1. Field of the Invention
The invention relates to the bonding of structures such as semiconductor or ceramic devices to one another.
2. Description of the Related Art
The interconnection of semiconductor devices and other structures during the manufacture of circuit chip assemblies typically involves bonding techniques. For example, such techniques include micro-bonding a semiconductor, optical, photonic, ceramic or other element structure to a substrate such as a silicon (Si), indium phosphide (InP) or other substrate to form an electronic or optoelectronic device.
One particular type of bonding is the micro-bonding of optical elements to semiconductor substrates to form an optoelectronic device. For example, it is possible to micro-bond an array of GaAs/AlGaAs optical diodes on a GaAs substrate to a semiconductor substrate such as a Si integrated circuit (IC) chip to form an optoelectronic chip assembly having an arrayed plurality of optical diodes.

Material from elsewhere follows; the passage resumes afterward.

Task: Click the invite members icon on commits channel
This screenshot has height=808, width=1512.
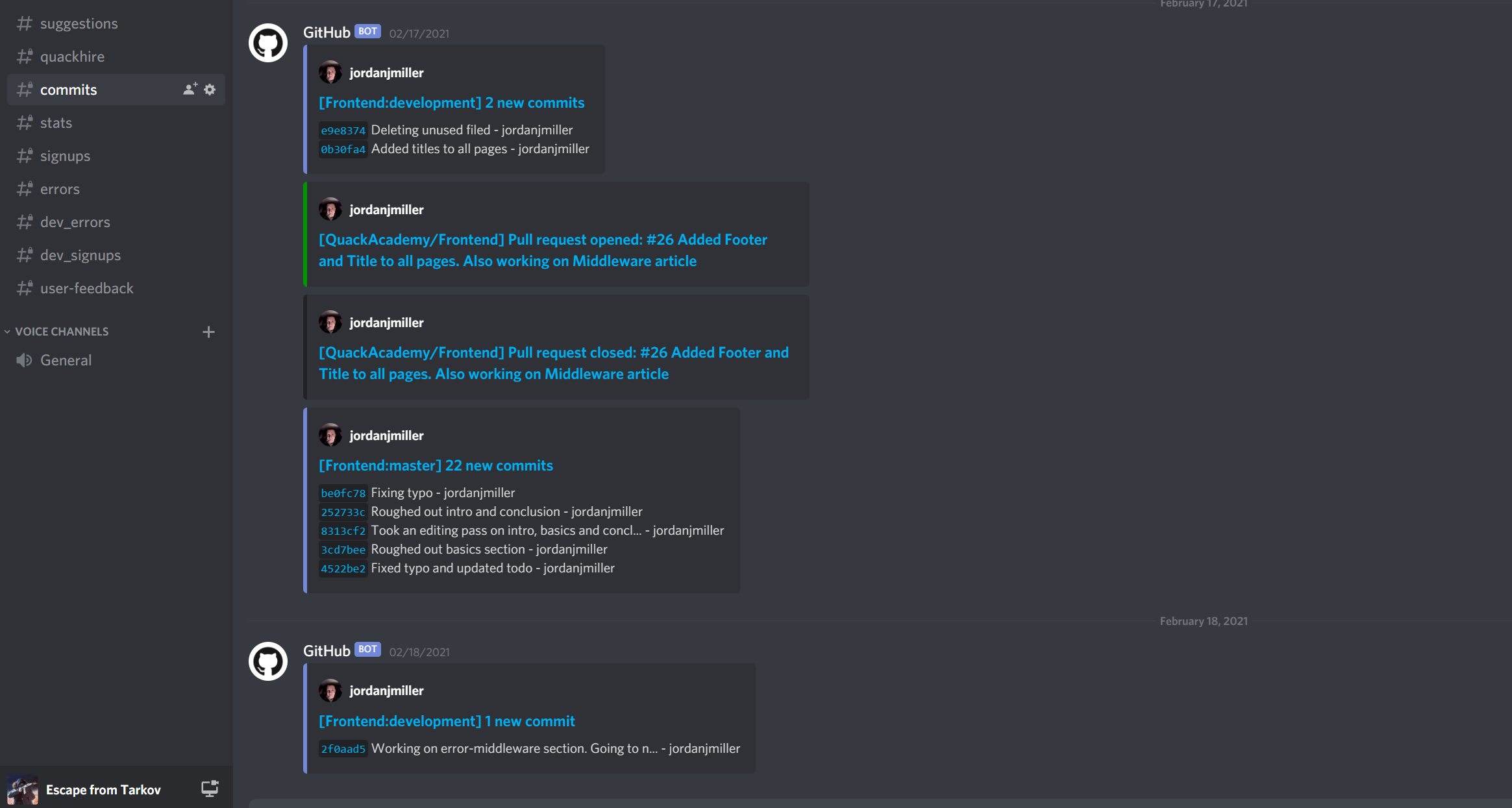Action: pos(190,90)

In such assembly, each optical diode in the array has a pair of multi-layered, microcontact elements for bonding to a corresponding pair of bonding contacts within an array of bonding contacts on the Si substrate. After solder bumps are formed on one or both arrays of contact elements to be bonded, the structures are aligned, pressed together (tacked) and heated sufficiently to soften or melt the solder bumps for corresponding interconnections to occur. The device formed by the interconnection is then cooled for removal from the bonding apparatus.
However, because of the difference in the respective thermal expansion coefficients of, e.g., the GaAs optical diode array substrate and the Si substrate, mechanical stress often is imparted on the interconnections formed therebetween. Such stress can affect the quality of the interconnections, often resulting in poor quality solder connections or even some ruptures.

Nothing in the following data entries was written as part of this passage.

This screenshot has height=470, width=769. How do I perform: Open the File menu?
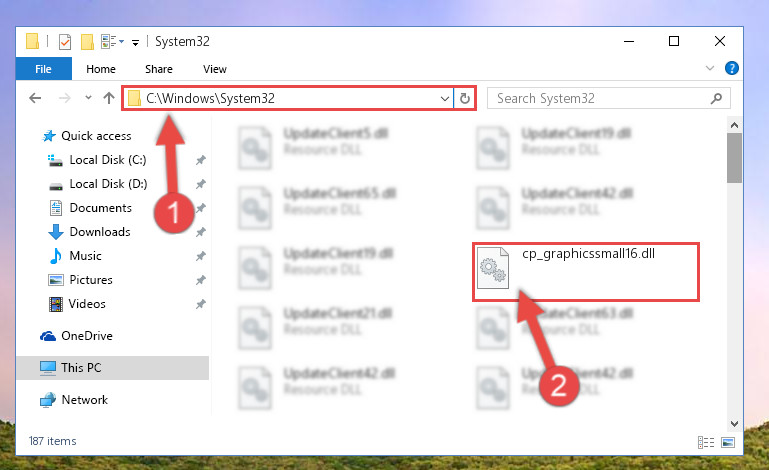[44, 69]
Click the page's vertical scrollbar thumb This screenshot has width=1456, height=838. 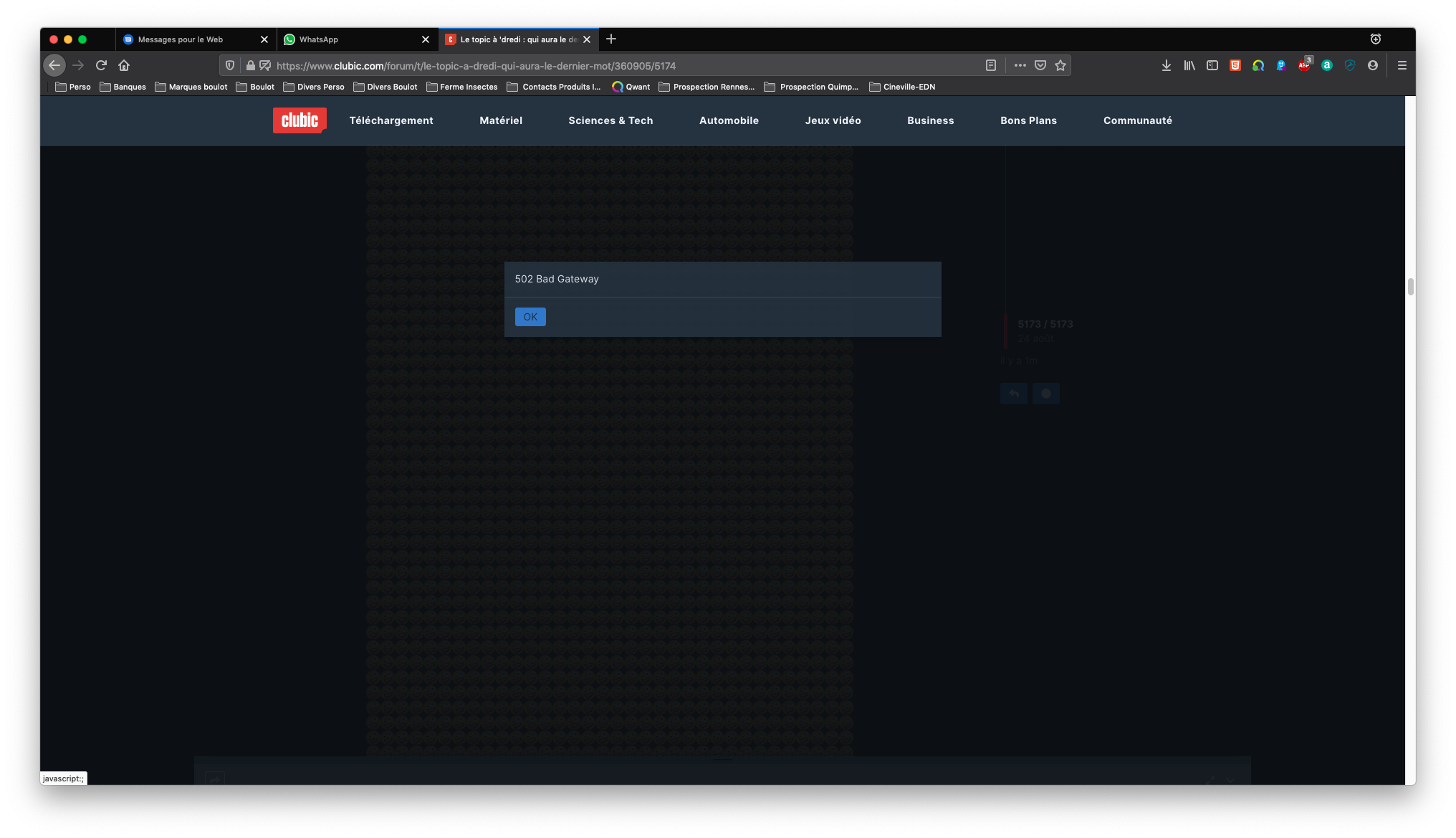tap(1410, 287)
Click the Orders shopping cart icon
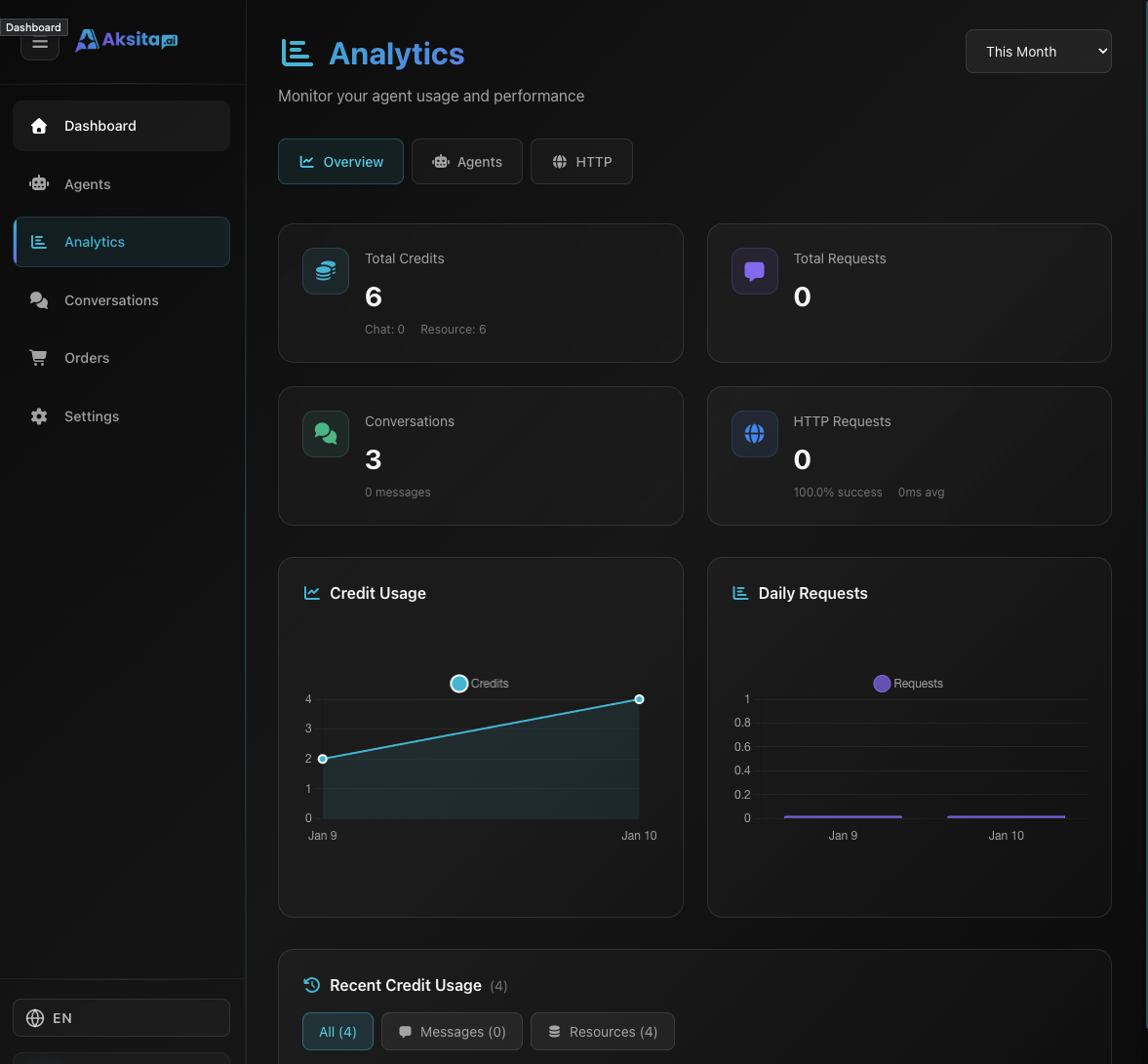Viewport: 1148px width, 1064px height. (x=38, y=357)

In an effort to combat this stress, an encapsulant material typically is applied between the two substrates and allowed to cure prior to final packaging, thus offering some measure of stability to the interconnections. However, any damage to interconnections that occurred prior to encapsulation cannot be repaired.
In cases where the GaAs optical diode array substrate is opaque to the conventional operating wavelength of the optical diodes, the substrate often is removed for proper operation of the device. Such removal is performed, for example, by etching. In such cases, the encapsulant material also protects the interconnections from the etchant in addition to the stability and/or strength provided to the interconnections. For example, see Goossen (U.S. Pat. No. 5,385,632), which is co-owned with this application.
The removal of the GaAs optical diode array substrate (leaving only the array of optical diodes) alleviates most of the mechanical stress within the manufactured optoelectronic device; however, any damage to connections that occurred during previous processing cannot be repaired.
Therefore, despite the stress-reducing-efforts of the encapsulant material and/or the removal of the GaAs optical diode array substrate, the resulting devices typically are still suffering from poor quality bond connections or from ruptures within the multi-layer, micro-contact elements.
Thus, it is desirable to have available a reliable, high yield bonding method that improves upon or overcomes stress-related problems associated with conventional bonding techniques as discussed above.